Gordon Willis: An Annotated Webliography

Gordon Willis, the legendary cinematographer behind such classic 1970s films as Annie Hall, Klute, The Parallax View, All the President’s Men and the Godfather series, died on Sunday. He was 82. “For a while, I really didn’t know what to do with that movie,” he said of the original Godfather in a 2002 interview on NPR’s Fresh Air. “I finally decided this should have this brassy, yellow look to it. Don’t ask me why. It just felt right.” He had his own “theory of relativity,” which he explains as “I believe in the relativity of moviemaking, which includes a world of light and dark, big and small, high and low, good and evil.” Francis Ford Coppola, a collaborator on three films, once said of Willis, “He has a natural sense of structure and beauty, not unlike a Renaissance artist.”

In Memory of Gordon Willis (1931-2014) by Nelson Carvajal: “Gordon Willis was a great cinematographer not just because he mastered the fundamentals of lighting design. He was a great cinematographer because he knew how to look at us, even when we couldn’t look at ourselves.”
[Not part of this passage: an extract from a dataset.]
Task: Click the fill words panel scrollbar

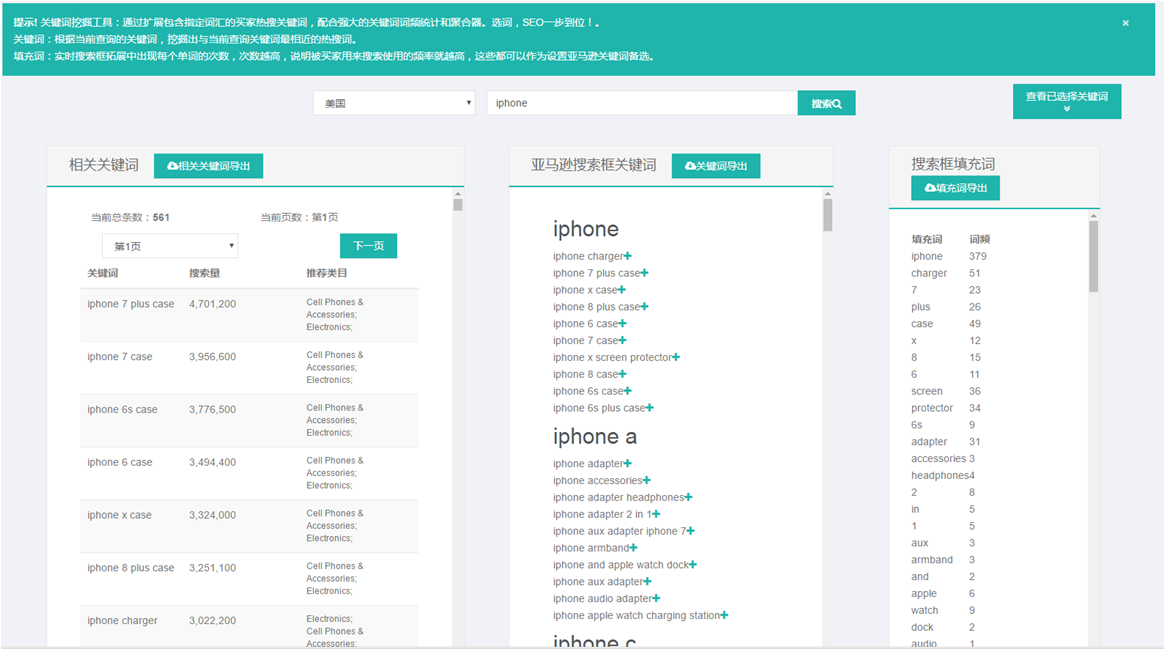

In the fall of 2006, Globe reporter Mark Feeney talked with Gordon Willis at his Falmouth home about his life and work. Here is a transcript of his conversation with the acclaimed cinematographer. It’s a brilliant interview, full of golden nuggets.

There’s a quote from the interview you did for the book ‘Principal Photography,’ “Most art, if you want to call film an art, comes out of craft.”
Yeah. I’ll expand on that. Somebody will say, “How did you do that?” Well, you know, it’s not really “how” you do something that’s important, it’s “why” you do it. It’s what you do and why you do it that’s important, I said; then how becomes part of the chain. “How” is your craft. It’s something you should know and learn and then, like paintbrushes, you pick up what you need to do what you do. But you can’t transpose an idea without your craft. The natural thing for someone to do, we all tend to reduce or expand things to a level that we understand. But what you’re doing is you’re avoiding your ability to function [laughs]. You can really function well if you reduce or expand. They may hire you for that. But the real meaning of it is — like the guy who doesn’t really know how to light so he keeps reducing things so he doesn’t have to light — “Let’s shoot it on the lawn.” So bottom line is: You do have to learn your craft. A lot of kids shoot movies, they don’t shoot the movie. They have no ideas. What they do is go out and shoot everything, put it together in film school, then they try to make a movie out of it. That goes on with people who should know better, who are making money.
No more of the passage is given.